[Libre de bons amonestaments]. Obra en verso del escritor catalán Anselm Turmeda (hacia 1352-hacia 1423), escrita en Túnez en el mes de abril de 1398 y publicada, por primera vez, en Barcelona en 1575. Se nos ha conservado en el ms. 831 de la Biblioteca de Carpentrás, en el I del Ateneo Barcelonés, en el 21-4-1 de la Universidad de Barcelona y en un gran número de ediciones de los siglos XVI, XVII, XVIII y primera mitad del XIX, lo que prueba la extraordinaria popularidad de que gozó.

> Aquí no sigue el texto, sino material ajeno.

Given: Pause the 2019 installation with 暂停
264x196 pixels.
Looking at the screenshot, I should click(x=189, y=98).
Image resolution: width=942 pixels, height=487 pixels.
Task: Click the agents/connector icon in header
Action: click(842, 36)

La obra es, en gran parte, una glosa de las máximas de la Dottrina dello Schiavo di Bari, poema italiano del siglo XIII, la cual ha sido adaptada a la peculiar manera de ser del autor. Turmeda nos da, en versos fáciles y pegadizos, consejos agudos y mesurados: «Acuérdate, hijo, de tener cuidado/de beber el vino con mesura,/pues el secreto nunca dura,/donde reina el vino»; los cuales tienen, a veces, una fina malicia: «Procura decir siempre la verdad/en todo lo que se te pregunte;/pero en caso de necesidad/ puedes decir falsedad». Habla mal de las mujeres, como es característico de la literatura de la época: «La mujer engañó a Salomón,/Adán, David y Sansón./¡Oh hijo, que Dios te perdone,/no te fíes de ella!/La mujer es cabeza de pecado,/nave del malvado demonio/y causa de la pérdida del santo reino,/dice Orígenes». El clero no escapa a la mordacidad del autor. Uno de los pasajes más notables y más conocidos de la obra es el elogio del dinero, el cual ha sido comparado con las famosas letrillas de Quevedo y Góngora: «Dinero hace de injusticia verdad,/y de juez hace abogado;/sabio hace volver al hombre necio,/ si lo tiene./Dinero hace bien, dinero hace mal,/dinero hace al hombre infernal/o lo hace santo celestial,/según como lo usa./ …/Así, pues, empéñate en reunir dinero./ Si lo puedes tener no lo dejes ir;/si tienes mucho podrás llegar/a papa de Roma».
La crítica ha insistido en la originalidad de este pasaje, pero no debemos olvidar que este tipo de elogio se encuentra, ya, en la poesía italiana de la época: «Denari fanno l’omo compar ere,/denari el stolto fingono scienziato; / denari compreno zascun peccato…», como se lee en un soneto de Niccoló del Kosso.